Entries drawn from a collection:
+ + + + +
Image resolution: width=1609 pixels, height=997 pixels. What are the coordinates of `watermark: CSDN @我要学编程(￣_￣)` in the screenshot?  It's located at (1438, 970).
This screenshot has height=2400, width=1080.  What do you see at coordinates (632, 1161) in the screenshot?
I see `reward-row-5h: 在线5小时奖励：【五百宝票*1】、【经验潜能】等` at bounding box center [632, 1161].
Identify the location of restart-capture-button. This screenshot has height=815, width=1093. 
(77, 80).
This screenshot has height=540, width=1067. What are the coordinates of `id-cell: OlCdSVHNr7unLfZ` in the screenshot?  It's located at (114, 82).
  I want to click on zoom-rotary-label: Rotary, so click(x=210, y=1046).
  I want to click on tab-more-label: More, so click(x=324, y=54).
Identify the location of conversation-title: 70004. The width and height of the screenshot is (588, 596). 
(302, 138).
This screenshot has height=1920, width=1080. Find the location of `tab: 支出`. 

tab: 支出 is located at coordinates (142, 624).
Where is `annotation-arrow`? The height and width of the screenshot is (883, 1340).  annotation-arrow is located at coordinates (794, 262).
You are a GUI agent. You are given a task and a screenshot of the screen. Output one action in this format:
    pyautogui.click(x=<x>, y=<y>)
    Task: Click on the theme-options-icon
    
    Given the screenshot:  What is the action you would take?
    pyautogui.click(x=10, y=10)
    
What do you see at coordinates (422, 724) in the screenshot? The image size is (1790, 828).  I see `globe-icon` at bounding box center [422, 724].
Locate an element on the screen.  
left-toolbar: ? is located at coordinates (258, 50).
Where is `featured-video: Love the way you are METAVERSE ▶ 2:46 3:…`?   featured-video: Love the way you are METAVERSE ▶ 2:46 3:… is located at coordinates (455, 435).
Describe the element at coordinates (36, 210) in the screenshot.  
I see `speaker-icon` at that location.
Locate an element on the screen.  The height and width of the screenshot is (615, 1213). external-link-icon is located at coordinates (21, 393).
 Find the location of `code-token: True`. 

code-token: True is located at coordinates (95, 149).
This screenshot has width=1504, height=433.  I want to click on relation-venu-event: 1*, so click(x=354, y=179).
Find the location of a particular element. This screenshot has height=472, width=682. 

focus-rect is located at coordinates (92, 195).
+ + + + +
Your objective: Please filter the records above down to every line containing the string "token", copying each such line unchanged.

Result:
 Find the location of `code-token: True`. 
code-token: True is located at coordinates (95, 149).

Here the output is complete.